Les Juifs croyaient pieusement qu’à l’instar de Moïse, qui avait délivré leurs pères de la servitude égyptienne par des prodiges miraculeux, le Messie attendu délivrerait le peuple juif de la domination romaine par des miracles de pouvoir encore plus grands et par des merveilles de triomphe racial. Les rabbins avaient réuni plus de cinq-cents passages des Écritures dont, malgré les contradictions apparentes, ils affirmaient qu’ils prophétisaient la venue du Messie. Au milieu de tous ces détails de temps, de techniques et de fonctions, ils perdaient à peu près complètement de vue la personnalité du Messie promis. Ils espéraient une restauration de la gloire nationale juive – l’exaltation temporelle d’Israël – plutôt que le salut du monde. Il devient donc évident que Jésus de Nazareth ne pouvait jamais répondre à ce concept messianique matérialiste du mental juif. Si les Juifs avaient seulement vu ces sentences prophétiques sous un jour différent, beaucoup de leurs prétendues prédictions messianiques auraient tout naturellement préparé leur mental à reconnaitre en Jésus celui qui mettrait fin à un âge et inaugurerait une nouvelle et meilleure dispensation de miséricorde et de salut pour toutes les nations.
Les Juifs avaient été élevés dans la croyance à la doctrine de la Shékinah, mais ce symbole légendaire de la Présence Divine n’était pas visible dans le temple. Ils croyaient que la venue du Messie en effectuerait le rétablissement. Ils avaient des idées confuses sur le péché racial et la nature supposée mauvaise de l’homme. Certains enseignaient que le péché d’Adam avait fait maudire la race humaine, et que le Messie ôterait cette malédiction et remettrait les hommes en faveur auprès de Dieu. D’autres enseignaient qu’en créant l’homme, Dieu avait introduit dans l’homme à la fois une bonne et une mauvaise nature, et qu’ensuite, en observant le fonctionnement de cette combinaison, il avait été fort déçu et « s’était repenti d’avoir ainsi créé l’homme ». Ceux qui enseignaient cela croyaient que le Messie devait venir pour racheter l’homme de cette mauvaise nature innée.
En majorité, les Juifs croyaient qu’ils continueraient à languir sous la suzeraineté romaine à cause de leurs péchés nationaux et de la tiédeur des prosélytes Gentils. La nation juive ne s’était pas sincèrement repentie ; c’est pourquoi le Messie tardait à venir.

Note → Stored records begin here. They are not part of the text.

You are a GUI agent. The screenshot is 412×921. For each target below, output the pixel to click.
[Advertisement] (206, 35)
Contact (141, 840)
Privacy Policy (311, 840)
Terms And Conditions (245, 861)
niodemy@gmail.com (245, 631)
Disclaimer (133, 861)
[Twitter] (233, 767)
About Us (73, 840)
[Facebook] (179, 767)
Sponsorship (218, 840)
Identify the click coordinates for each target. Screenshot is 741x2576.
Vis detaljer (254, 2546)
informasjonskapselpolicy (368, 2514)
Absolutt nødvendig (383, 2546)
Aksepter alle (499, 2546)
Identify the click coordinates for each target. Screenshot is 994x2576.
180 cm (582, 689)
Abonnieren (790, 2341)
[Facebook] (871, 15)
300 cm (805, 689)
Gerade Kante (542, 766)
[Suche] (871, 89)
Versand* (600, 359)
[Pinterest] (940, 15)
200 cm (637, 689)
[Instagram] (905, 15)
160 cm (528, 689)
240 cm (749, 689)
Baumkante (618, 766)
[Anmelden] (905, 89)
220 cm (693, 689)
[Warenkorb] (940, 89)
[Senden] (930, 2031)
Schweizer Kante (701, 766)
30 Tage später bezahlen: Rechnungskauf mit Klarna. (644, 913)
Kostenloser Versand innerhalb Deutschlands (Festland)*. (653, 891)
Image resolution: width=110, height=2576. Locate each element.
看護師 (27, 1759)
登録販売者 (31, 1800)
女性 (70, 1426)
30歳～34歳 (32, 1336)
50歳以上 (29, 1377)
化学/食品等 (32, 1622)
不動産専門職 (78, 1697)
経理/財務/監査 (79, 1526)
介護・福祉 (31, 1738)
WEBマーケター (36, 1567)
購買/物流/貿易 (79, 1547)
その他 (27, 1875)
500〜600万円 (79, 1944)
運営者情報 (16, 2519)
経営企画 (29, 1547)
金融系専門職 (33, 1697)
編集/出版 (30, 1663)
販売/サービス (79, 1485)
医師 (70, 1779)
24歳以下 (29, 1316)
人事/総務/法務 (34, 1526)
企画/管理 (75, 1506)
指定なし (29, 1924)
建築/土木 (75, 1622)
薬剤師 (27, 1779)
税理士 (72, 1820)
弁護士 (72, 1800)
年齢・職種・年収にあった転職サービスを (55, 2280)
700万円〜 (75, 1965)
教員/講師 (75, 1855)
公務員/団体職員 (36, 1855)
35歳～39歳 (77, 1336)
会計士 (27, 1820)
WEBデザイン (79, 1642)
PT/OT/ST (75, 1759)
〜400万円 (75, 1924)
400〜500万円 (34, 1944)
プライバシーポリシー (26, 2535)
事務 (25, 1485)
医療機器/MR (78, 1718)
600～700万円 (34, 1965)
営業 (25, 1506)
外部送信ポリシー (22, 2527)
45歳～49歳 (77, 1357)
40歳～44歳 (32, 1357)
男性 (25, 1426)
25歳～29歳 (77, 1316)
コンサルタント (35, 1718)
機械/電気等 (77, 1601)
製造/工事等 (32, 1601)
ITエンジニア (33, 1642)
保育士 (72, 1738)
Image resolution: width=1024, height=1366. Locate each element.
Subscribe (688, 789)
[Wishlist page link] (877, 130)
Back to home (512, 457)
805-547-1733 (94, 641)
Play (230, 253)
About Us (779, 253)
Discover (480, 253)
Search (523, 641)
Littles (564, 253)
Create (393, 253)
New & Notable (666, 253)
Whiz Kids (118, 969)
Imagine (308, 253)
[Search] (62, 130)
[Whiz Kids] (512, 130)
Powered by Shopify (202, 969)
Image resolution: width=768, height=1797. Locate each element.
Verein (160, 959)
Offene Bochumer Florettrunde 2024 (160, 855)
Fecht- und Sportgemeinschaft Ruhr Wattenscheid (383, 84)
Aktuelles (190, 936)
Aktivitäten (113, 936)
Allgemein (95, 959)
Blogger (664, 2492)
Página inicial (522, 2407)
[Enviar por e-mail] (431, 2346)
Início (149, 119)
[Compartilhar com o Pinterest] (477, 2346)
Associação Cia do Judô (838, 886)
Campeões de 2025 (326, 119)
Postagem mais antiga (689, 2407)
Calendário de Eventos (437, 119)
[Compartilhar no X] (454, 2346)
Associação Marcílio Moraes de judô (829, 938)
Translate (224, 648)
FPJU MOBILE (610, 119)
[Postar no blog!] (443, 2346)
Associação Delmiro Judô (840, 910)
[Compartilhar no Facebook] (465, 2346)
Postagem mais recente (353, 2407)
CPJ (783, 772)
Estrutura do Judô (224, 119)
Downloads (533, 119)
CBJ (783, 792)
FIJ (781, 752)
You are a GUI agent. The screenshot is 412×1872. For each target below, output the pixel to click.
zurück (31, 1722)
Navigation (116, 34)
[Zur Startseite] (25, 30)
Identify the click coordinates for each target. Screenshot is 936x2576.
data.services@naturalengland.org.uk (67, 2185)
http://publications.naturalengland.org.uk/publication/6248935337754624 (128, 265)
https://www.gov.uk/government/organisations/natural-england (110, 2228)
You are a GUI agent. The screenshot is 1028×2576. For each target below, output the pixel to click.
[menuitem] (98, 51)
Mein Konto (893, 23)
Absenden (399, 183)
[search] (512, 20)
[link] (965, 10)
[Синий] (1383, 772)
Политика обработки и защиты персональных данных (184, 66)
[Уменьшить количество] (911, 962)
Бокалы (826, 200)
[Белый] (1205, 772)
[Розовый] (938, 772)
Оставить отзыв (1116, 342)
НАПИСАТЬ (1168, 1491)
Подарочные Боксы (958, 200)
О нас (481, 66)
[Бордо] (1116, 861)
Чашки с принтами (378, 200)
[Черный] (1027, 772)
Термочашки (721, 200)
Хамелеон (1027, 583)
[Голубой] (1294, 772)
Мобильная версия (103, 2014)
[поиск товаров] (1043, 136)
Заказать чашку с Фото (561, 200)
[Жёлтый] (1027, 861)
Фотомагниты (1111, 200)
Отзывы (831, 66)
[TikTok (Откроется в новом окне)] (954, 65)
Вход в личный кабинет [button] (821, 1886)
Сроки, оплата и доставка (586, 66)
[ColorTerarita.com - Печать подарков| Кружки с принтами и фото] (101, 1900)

On parlait beaucoup de repentance, d’où l’attrait puissant et immédiat de la prédication de Jean : « Repentez-vous et soyez baptisés, car le royaume des cieux est à portée de la main. » Et, pour un Juif pieux, le royaume des cieux ne pouvait avoir qu’une signification : la venue du Messie.
L’effusion de Micaël comportait une caractéristique totalement étrangère à la conception juive du Messie ; cette caractéristique était l’union des deux natures, l’humaine et la divine. Les Juifs avaient diversement conçu le Messie comme humain accompli, comme suprahumain et même comme divin, mais jamais ils n’avaient pris en considération le concept de l’union de l’humain et du divin. Ce fut la grande pierre d’achoppement des premiers disciples de Jésus. Ils saisissaient le concept humain du Messie en tant que fils de David, tel qu’il avait été présenté par les premiers prophètes ; ils comprenaient aussi le Messie en tant que Fils de l’Homme, l’idée suprahumaine de Daniel et de quelques-uns des derniers prophètes et même en tant que Fils de Dieu, comme l’auteur du Livre d’Énoch et certains de ses contemporains l’ont décrit ; mais, pas un seul instant, ils n’avaient pris en considération le vrai concept de l’union en une seule personnalité terrestre des deux natures, l’humaine et la divine. L’incarnation du Créateur sous forme de créature n’avait pas été révélée d’avance. Elle ne fut révélée qu’en Jésus ; le monde ne connaissait rien de ces choses avant que le Fils Créateur ne se soit fait chair et n’ait habité parmi les mortels du royaume.